With the Sellafield figures published in the National Audit Office report (March 2015) – ‘Progress on the Sellafield site: an update’, the Nuclear Decommissioning Authority faces a renewed grilling from the Government’s Public Accounts Committee (PAC) on March 11th. Chair of the Committee MP Margaret Hodge has said she will be seeking an explanation from the NDA, its Site Licence Company Sellafield Ltd and others, as to how the escalation of Sellafield’s costs will be stopped, why the clean-up programme continues to fall behind and how/when it will be put back on track.
In recent encounters with the NDA, PAC’s Margaret Hodge has been highly critical of the Authority’s oversight of Sellafield, its poor management of major projects and its mis-guided faith in Nuclear Management Partners (NMP) who it had contracted in 2008 as Sellafield’s Parent Body Organisation whose financing from the public purse she described as an absolutely appalling waste of public money …it is like scattering confetti’ (NMP was stripped of its contract in January this year at a cost to the taxpayer of £430,000). She also raised the evidence submitted by CORE (18/10/13) to PAC on Sellafield’s commercial operations ‘Underperformance and Missed Targets’ in which the expansion of the NDA’s original clean-up and decommissioning remit – through taking on the oversight of the UK’s nuclear waste disposal and an involvement in new-build issues – had overstretched the Authority and adversely affected its judgement and performance.
In its own report published last month ‘Nuclear Provision – explaining the cost of cleaning up Britain’s nuclear legacy. February 2015’, the NDA makes no specific reference to the £53Bn figure used by the NAO for Sellafield but provides an alarming estimate of the costs of cleaning up all 17 nuclear sites under its ownership and for which it is responsible for deciding how they should be decommissioned. It states ‘…in reality, taking account of numerous uncertainties, the range (across the UK) is likely to be somewhere between £90 billion and £220 billion, depending on a wide range of assumptions.

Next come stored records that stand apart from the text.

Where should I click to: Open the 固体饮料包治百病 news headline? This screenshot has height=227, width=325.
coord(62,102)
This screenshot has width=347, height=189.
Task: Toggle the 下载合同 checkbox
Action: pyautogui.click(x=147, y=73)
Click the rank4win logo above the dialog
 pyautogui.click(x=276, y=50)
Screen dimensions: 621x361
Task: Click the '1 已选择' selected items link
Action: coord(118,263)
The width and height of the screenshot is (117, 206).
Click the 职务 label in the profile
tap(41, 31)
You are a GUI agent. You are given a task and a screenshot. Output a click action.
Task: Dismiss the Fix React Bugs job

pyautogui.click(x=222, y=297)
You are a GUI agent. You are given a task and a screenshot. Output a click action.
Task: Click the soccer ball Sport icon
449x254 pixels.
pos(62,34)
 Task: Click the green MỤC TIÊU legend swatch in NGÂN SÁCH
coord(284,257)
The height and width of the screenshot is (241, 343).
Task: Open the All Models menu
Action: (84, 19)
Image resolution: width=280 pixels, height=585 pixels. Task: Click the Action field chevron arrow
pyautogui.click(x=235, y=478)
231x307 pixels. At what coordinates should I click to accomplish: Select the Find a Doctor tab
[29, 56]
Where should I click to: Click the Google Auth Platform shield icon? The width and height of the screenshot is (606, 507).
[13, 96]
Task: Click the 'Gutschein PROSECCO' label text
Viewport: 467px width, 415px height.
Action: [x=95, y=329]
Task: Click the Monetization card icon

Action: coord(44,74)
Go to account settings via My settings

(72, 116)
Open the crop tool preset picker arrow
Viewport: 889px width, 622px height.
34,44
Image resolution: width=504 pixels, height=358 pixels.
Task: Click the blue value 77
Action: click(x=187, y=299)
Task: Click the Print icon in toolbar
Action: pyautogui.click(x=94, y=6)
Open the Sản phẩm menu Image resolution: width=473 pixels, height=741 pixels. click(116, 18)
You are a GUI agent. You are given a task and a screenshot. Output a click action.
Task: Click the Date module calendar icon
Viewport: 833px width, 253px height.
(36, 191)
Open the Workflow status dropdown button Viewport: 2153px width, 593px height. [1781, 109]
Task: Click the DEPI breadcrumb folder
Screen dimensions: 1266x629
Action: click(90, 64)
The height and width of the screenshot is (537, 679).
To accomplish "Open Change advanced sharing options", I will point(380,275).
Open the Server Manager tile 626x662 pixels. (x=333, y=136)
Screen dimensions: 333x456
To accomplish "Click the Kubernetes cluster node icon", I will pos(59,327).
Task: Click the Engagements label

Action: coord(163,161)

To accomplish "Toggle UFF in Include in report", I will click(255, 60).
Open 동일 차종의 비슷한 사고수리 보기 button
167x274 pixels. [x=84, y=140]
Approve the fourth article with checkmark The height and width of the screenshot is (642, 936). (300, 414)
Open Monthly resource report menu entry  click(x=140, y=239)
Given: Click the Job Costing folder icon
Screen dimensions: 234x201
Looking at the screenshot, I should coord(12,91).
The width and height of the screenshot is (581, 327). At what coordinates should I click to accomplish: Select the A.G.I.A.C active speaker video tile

On Sellafield, the NDA’s report estimates that at least one third of today’s costs for the environmental restoration of Sellafield is attributed to the site’s military involvement, with the remainder associated with the civil nuclear energy programme. The current annual budget for Sellafield (around £3Bn) is financed largely (two-thirds) from public funds plus the smaller revenues from electricity generation, land sales, nuclear transports and nuclear fuel reprocessing – with Sellafield’s operational plants forecast to generate around £10Bn of income between 2015 and 2027.
In describing the Sellafield site as posing levels of complexity and uncertainty that are unique in the global nuclear sector, the NDA admits that significant uncertainties remain and further unforeseen cost increases cannot be ruled out.